» Document extract:
▶

# Just getting started



## MannyD (May 9, 2021)

This is my first time posting. I am getting ready to restore my 68 GTO. It has been sitting in my carport for 25 years. I just dropped it off at my local garage that specializes in classic car restoration. No body or interior just engine, trans, suspension and wiring. They can’t get started on it for a couple months because they are so backed up. Looking for some advice on how to go about doing this the right way. I want to use the car as much as possible. Not looking for show quality but want it to look and drive good. Was told could be about 25000 at the shop it’s in now. About 4-8000 for interior. Not sure about paint and body yet. I live in California. Thanks in advance.


----------



## Jetzster (Jan 18, 2020)

Welcome to the forum Manny😀many well educated people here Will give you tips on how best to proceed,
One thing is, You need to stay away from shops that charge by the hour, you’ll get sucked into a project that goes on forever,and always get work estimated bya couple reliable well known places,
Also , if u haven’t,start researching the great restoration threads here in the meantime,
sounds like a great project is underway!
Post pics when you can ! 🤨


----------



## armyadarkness (Dec 7, 2020)

Congratulations! It's too subjective to give advice... but you'll get many opinions on it. Jetzster is spot on... Avoid hourly work. Your interior cost already sounds high to me, but without pictures and a list of what you have to work with, it's tough to say.

You'll save thousands by doing work yourself... You don't have to grind a cam, but you can install carpet and bolt in seats.


----------



## MannyD (May 9, 2021)

Thanks for the advice guys. I will definitely take it all to heart. Prices sound high but it is California. Ha. Do you think I’m starting out the right way by getting the engine and all mechanics done first? Are there certain steps to follow? Thanks again.

◀

» Source excerpt:

▶

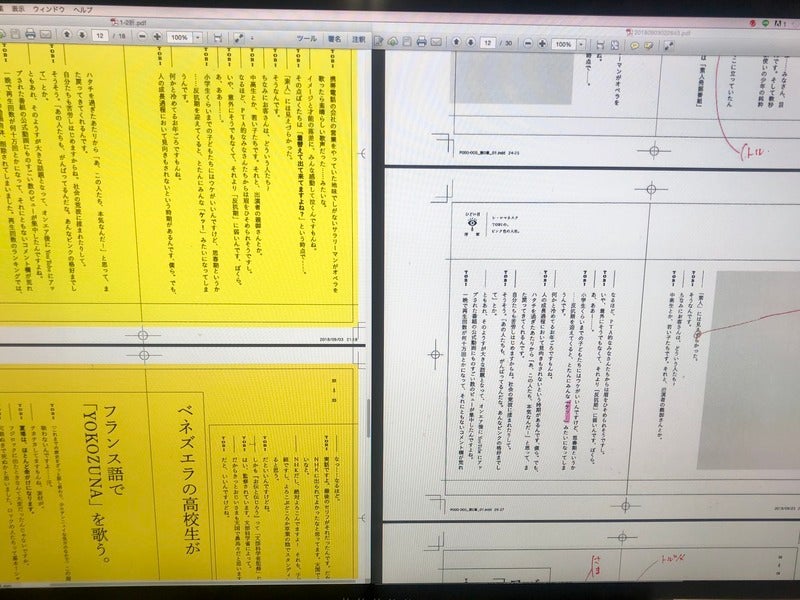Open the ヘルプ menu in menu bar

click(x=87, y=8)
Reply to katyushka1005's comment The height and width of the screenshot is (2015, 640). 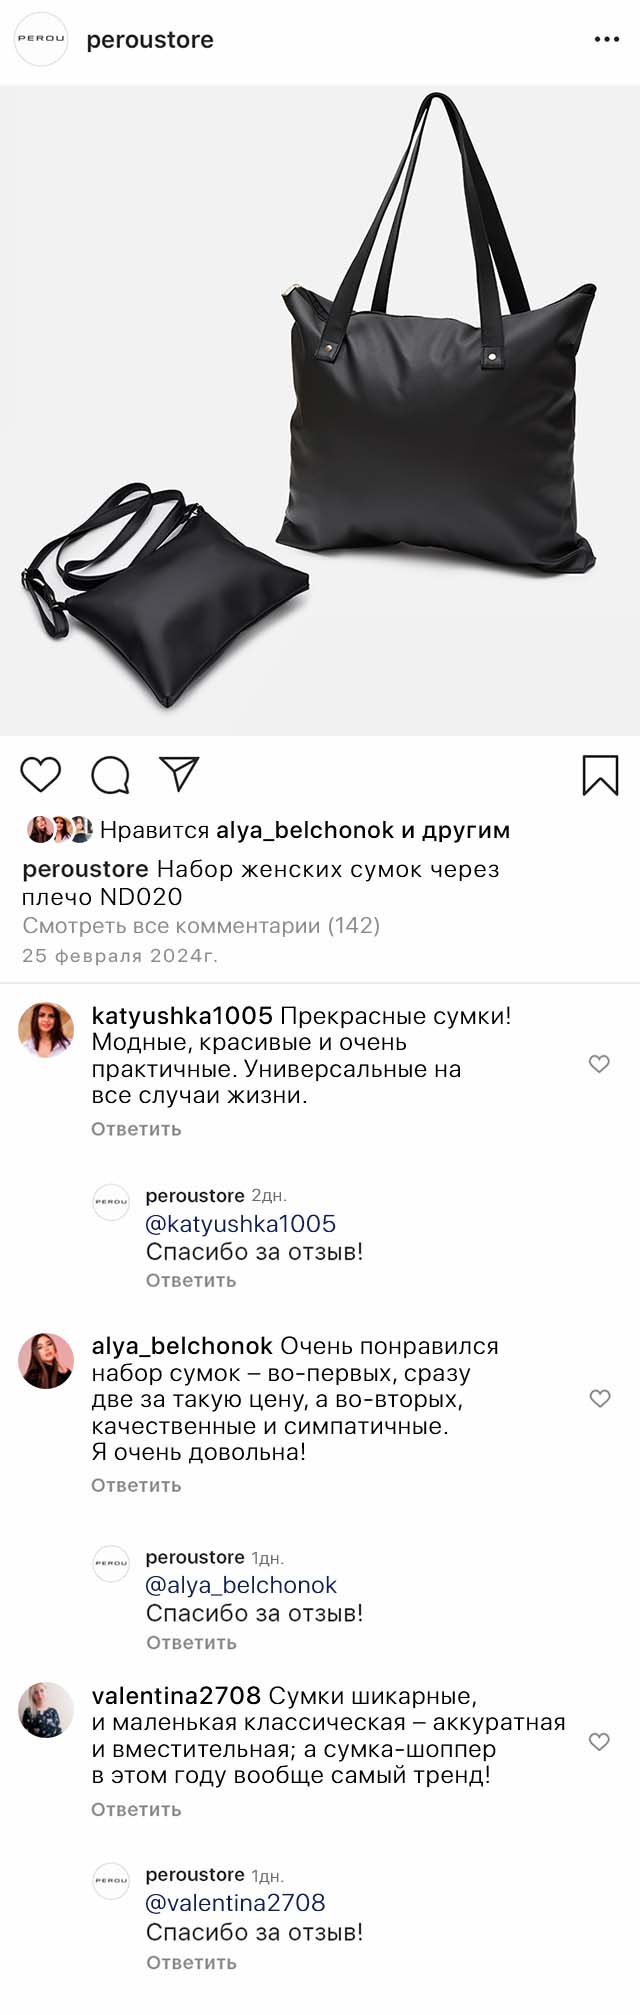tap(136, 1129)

◀

» Short task 1:
Answer these questions about the GTO restoration thread, one per line, marked (a), (b) and (c):
(a) How long has the car been sitting in the carport?
(b) What kind of shops does Jetzster say to stay away from?
(c) Which two jobs does armyadarkness say can be done yourself?
» Short task 2:
Retype the part of the GTO restoration thread that opens with the words containing "Congratulations! It's too" and closes with "tough to say.".
» Short task 3:
Write what comes next in the GTO restoration thread, picking up after its final post.

» Task response 1:
(a) 25 years
(b) Shops that charge by the hour
(c) Installing carpet and bolting in seats

» Task response 2:
Congratulations! It's too subjective to give advice... but you'll get many opinions on it. Jetzster is spot on... Avoid hourly work. Your interior cost already sounds high to me, but without pictures and a list of what you have to work with, it's tough to say.

» Task response 3:
----------



## Old Man Taylor (May 9, 2011)

Where in California?


----------



## MannyD (May 9, 2021)

Southern Cal. Riverside.


----------



## BLK69JUDGE (Jun 10, 2010)

if it were me ..... and a 68 guy by heart
I would/might go at it almost the same way 
buy a set of GM 68 manuals 150.00 buy the books .. get 4 AMES catalogs 2 for you 2 for in the car
take a ton of pictures from every angle for reassembly purposes .... dont always expect them to remember
screws bolts brackets clips this and that 100 pictures ....
the position of the tie rod sleeves ,,, the way the bolts hold the sus pension inn nuts out or nuts in 
rear end also ,,,, pics coming apart ,,, dont be afraid to ask to stop by for pics too in diss assembly
send your gauges to Precision Pontiac for restoration ,,,, might be time to go to rally gauges and get your clock
rebuilt and your radio ,,,, get you dash pad redone if needed its a 7 month plus wait ,,, repop s are terrible
order your brake parts .. send your drive shaft out for joints and balance
4 speed car ?? send your linkage to Pete also at precision .... if you dont have rally gauges I have nice
spare originals .... clocks ... dash tachs etc .... hood tach ?? randys tach service ,,, have him build you one
for your ignition your using,,,,
alot of loose ends you can do to help the shop ;;;;
LEGENDARY interior ONLY dont cut corners.. buy assembled door panels,,,, buy GM sweet original window cranks and levers aftermarket suks ,,, 
but
It would depend on the condition of the body and frame now,,, as in rust and body damage ...
if it needs patch panels 
I would start at the glass shop and have the glass pulled from the doors 1/4 etc ... 
ask for ALL the trim back b4 it gets lost or bent ,,,, catagorize and replace bent trim while its in the shop
arm rests window cranks etc .... buy nice original parts and NOT REPOP
I would have the suspension shop pull the motor and trans .... 
have it power washed ,,,, have it media or soda blasted as a rolling shell
take it to the body shop get it 80% ready for paint ,,, maybe do the jams and edges firewall
inner fenders ... paint the dash and floor ,,,,
take it to the motor heads and let them do their miracle with a clean car...
work the bugs out
let the primer and body work breath for a few months while the engine gets done
leave the endura off so they are leaning over it ,,,
speaking of enduras,,, this is a big deal ,,, they are a pain in the ass to get to fit...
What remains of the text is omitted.